WORK REQUEST:
The entries must be retyped exactly, down to the last line.

Stored data

::::::::

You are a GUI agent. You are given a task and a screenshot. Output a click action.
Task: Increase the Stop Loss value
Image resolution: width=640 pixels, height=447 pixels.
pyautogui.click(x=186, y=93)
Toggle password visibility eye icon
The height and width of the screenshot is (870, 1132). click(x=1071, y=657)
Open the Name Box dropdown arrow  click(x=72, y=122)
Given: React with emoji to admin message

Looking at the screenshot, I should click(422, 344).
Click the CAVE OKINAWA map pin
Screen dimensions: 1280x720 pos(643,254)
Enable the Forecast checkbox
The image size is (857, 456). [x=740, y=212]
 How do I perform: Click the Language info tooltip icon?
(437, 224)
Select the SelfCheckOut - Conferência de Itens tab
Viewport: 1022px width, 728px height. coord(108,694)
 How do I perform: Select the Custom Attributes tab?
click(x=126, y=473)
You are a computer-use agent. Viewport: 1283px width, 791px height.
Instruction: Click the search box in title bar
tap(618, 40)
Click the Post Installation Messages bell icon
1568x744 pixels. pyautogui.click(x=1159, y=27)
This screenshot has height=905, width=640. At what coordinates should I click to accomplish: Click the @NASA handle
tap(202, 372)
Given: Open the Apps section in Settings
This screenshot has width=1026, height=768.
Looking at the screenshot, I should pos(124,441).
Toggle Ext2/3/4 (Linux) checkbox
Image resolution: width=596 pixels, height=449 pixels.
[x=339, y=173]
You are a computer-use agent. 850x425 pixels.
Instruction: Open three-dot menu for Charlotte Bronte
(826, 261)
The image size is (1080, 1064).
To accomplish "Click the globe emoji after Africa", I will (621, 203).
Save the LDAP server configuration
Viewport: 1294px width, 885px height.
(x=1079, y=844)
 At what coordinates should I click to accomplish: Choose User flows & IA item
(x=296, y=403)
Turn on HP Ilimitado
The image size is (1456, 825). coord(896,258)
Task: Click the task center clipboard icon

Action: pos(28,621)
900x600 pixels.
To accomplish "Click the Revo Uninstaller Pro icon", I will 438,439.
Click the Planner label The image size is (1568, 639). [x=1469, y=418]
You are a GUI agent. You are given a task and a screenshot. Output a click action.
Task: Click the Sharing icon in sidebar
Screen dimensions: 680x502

::::::::

RESULT:
You are a GUI agent. You are given a task and a screenshot. Output a click action.
Task: Increase the Stop Loss value
Image resolution: width=640 pixels, height=447 pixels.
pyautogui.click(x=186, y=93)
Toggle password visibility eye icon
The height and width of the screenshot is (870, 1132). click(x=1071, y=657)
Open the Name Box dropdown arrow  click(x=72, y=122)
Given: React with emoji to admin message

Looking at the screenshot, I should click(422, 344).
Click the CAVE OKINAWA map pin
Screen dimensions: 1280x720 pos(643,254)
Enable the Forecast checkbox
The image size is (857, 456). [x=740, y=212]
 How do I perform: Click the Language info tooltip icon?
(437, 224)
Select the SelfCheckOut - Conferência de Itens tab
Viewport: 1022px width, 728px height. coord(108,694)
 How do I perform: Select the Custom Attributes tab?
click(x=126, y=473)
You are a computer-use agent. Viewport: 1283px width, 791px height.
Instruction: Click the search box in title bar
tap(618, 40)
Click the Post Installation Messages bell icon
1568x744 pixels. pyautogui.click(x=1159, y=27)
This screenshot has height=905, width=640. At what coordinates should I click to accomplish: Click the @NASA handle
tap(202, 372)
Given: Open the Apps section in Settings
This screenshot has width=1026, height=768.
Looking at the screenshot, I should pos(124,441).
Toggle Ext2/3/4 (Linux) checkbox
Image resolution: width=596 pixels, height=449 pixels.
[x=339, y=173]
You are a computer-use agent. 850x425 pixels.
Instruction: Open three-dot menu for Charlotte Bronte
(826, 261)
The image size is (1080, 1064).
To accomplish "Click the globe emoji after Africa", I will (621, 203).
Save the LDAP server configuration
Viewport: 1294px width, 885px height.
(x=1079, y=844)
 At what coordinates should I click to accomplish: Choose User flows & IA item
(x=296, y=403)
Turn on HP Ilimitado
The image size is (1456, 825). coord(896,258)
Task: Click the task center clipboard icon

Action: pos(28,621)
900x600 pixels.
To accomplish "Click the Revo Uninstaller Pro icon", I will 438,439.
Click the Planner label The image size is (1568, 639). [x=1469, y=418]
You are a GUI agent. You are given a task and a screenshot. Output a click action.
Task: Click the Sharing icon in sidebar
Screen dimensions: 680x502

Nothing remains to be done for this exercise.